Der Bratschist Fabio Marano wurde in Rom geboren und erhielt seine
musikalische Ausbildung am Conservatorio S. Cecilia in Rom. Von 1993
bis 1997 studierte er bei Prof. Rainer Schmidt an der Musikhochschule
Würzburg und schloss dort mit dem Meisterklassendiplom ab. Von 1995
bis 1998 bei den Nürnberger Symphonikern. Mitglied des Pellegrini-
Quartetts war er von 1999 bis 2014. Zusammenarbeit mit dem
Ensemble Modern Frankfurt, Musikfabrik Köln, dem SWR
Sinfonieorchester Baden Baden und Freiburg, dem Hessischen
Rundfund und dem Collegium Novum Zürich.
Von 1997 bis 2006 war er Lehrbeauftragter an der Musikhochschule
Würzburg im Fach Viola (Hauptfach) und seit 2003 unterrichtet er eine
Klasse an der Musikhochschule in Karlsruhe.

 

Tobias Moster, 1959 in Mainz geboren. Studien in Frankfurt, Basel und
Lyon bei Reine Flachot, Radu Aldulescu und Thomas Demenga.Vor
allem als Solist und Kammermusiker tätig. Weites Repertoire als
Barockcellist bis hin zu intensiver Beschäftigung mit zeitgenössischer
Musik. Mitglied des Ensembles Aequatuor Zürich sowie der PréArt
Soloist Zürich.

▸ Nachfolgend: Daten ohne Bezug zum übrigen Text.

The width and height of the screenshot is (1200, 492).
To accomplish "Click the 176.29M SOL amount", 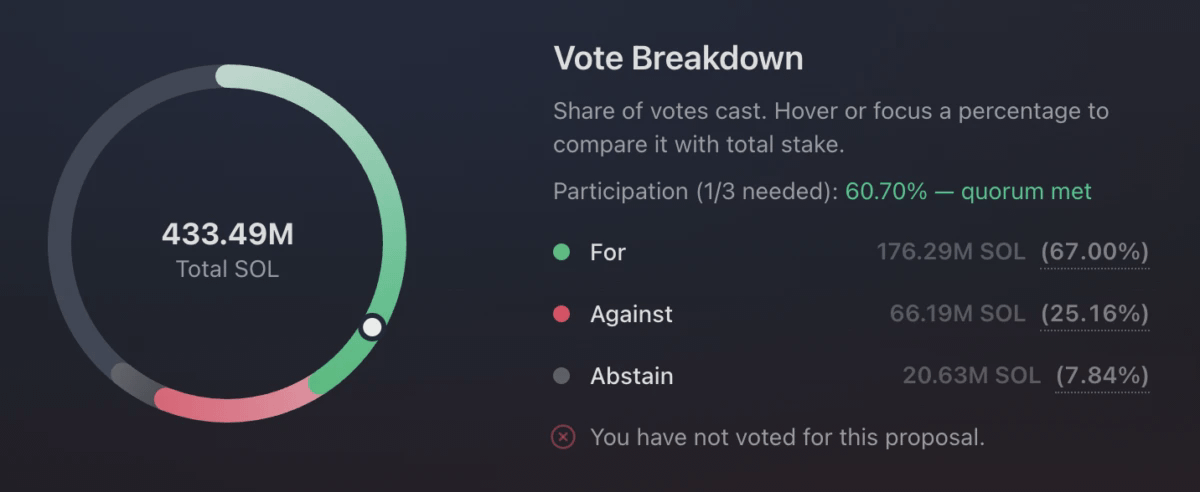I will coord(951,252).
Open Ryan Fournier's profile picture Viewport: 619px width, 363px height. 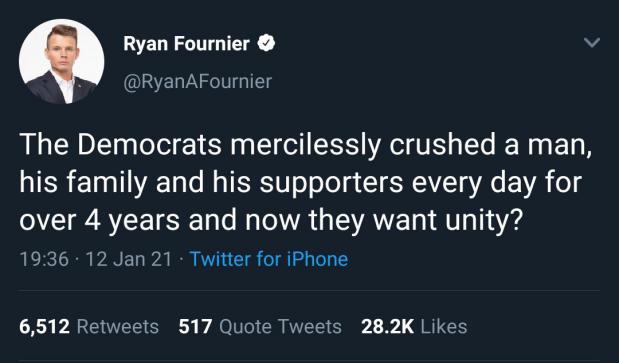(62, 62)
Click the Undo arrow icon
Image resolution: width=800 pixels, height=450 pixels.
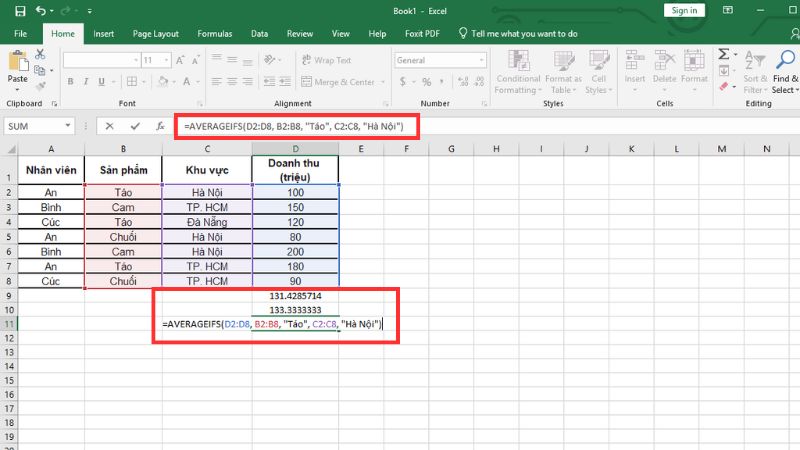pos(40,10)
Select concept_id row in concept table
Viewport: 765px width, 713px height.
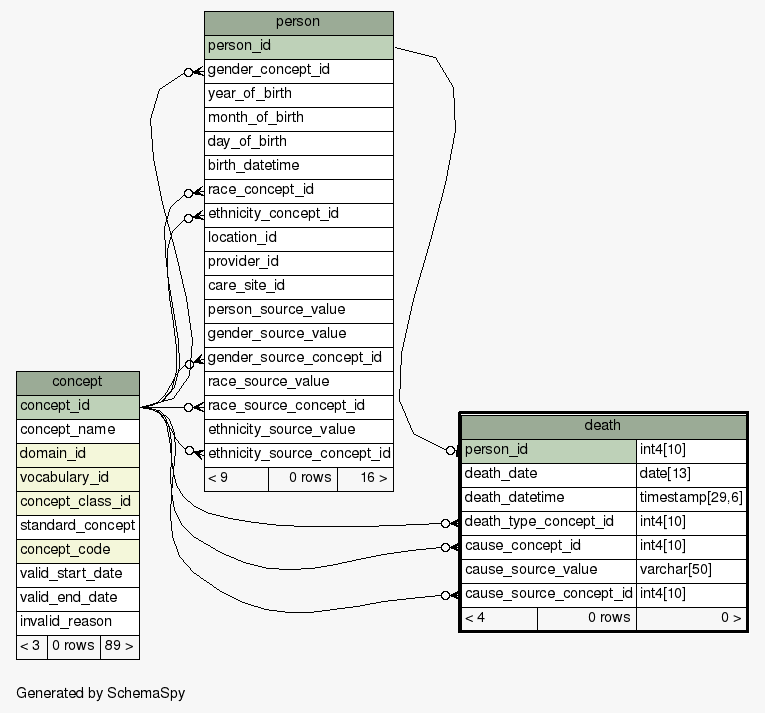tap(77, 406)
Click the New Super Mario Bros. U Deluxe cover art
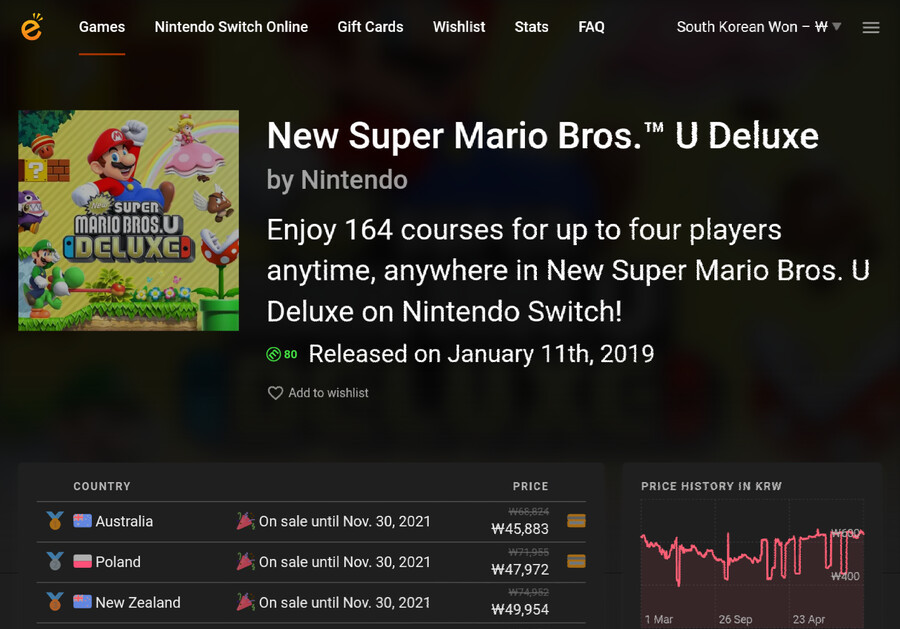Screen dimensions: 900x629 tap(129, 220)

Langjähriges Mitglied des Tetra Streichquartett und
2013/2014 des Pellegriniquartetts. Zahlreiche Radio- und CD
Aufnahmen, z.B. von Werken der Schweizer Komponisten Alfred
Zimmerlin, Mischa Käser, Matthias Arter oder Jürg Wyttenbach. Er ist
Lehrer an der Musikschule Konservatorium Zürich sowie an der ZHdK
Zürich. Lebt mit seiner Familie in Basel.

 

Geboren und aufgewachsen in Argentinien, die Pianistin Helena
Bugallo
ist auf internationalen Festivals in Europa, Lateinamerika und
der USA aufgetreten (u.a. Donaueschinger Musiktage, Warschauer
Herbst, Musica Viva München, Wittener Tage für Neue Kammermusik,
Musik Triennale Köln, Venedig Biennale, Festival del Centro Histórico
Mexiko, Teatro San Martín Buenos Aires, Tanglewood, Ojai Festival,
Miller Theater New York und Cal Arts Berkeley). Sie ist Mitglied des
Bugallo-Williams Piano Duo (www.bugallowilliams.com) sowie des
Ensemble Phoenix Basel (www.ensemble-phoenix.ch). Als Solistin hat sie
unter die Leitung von Reinbert de Leeuw, Peter Eötvös, Stefan Asbury,
Peter Rundel und Marcus Creed gespielt, zusammen mit dem
Sinfonieorchester des Bayerischen Rundfunks, Warsaw Philharmonic
Orchestra, SWR Vokalensemble Stuttgart und Ensemble Resonanz von
Hamburg. Sie hat mit zahlreichen Komponisten/Innen zusammen
gearbeitet und für die Labels Wergo, Albany Records, Neos, Musique
Suisses und Coviello CDs aufgenommen. Sie besitzt
Hochschulabschlüsse in Musik vom Conservatorio Provincial von La Plata
(Argentinien) und der State University of New York in Buffalo (USA), wo
sie einen Magister in Klavier erwarb und in Musikwissenschaft
promovierte. Ihre Doktorarbeit schrieb sie über die Musik von Conlon
Nancarrow. Seit 2003 lebt sie in Basel.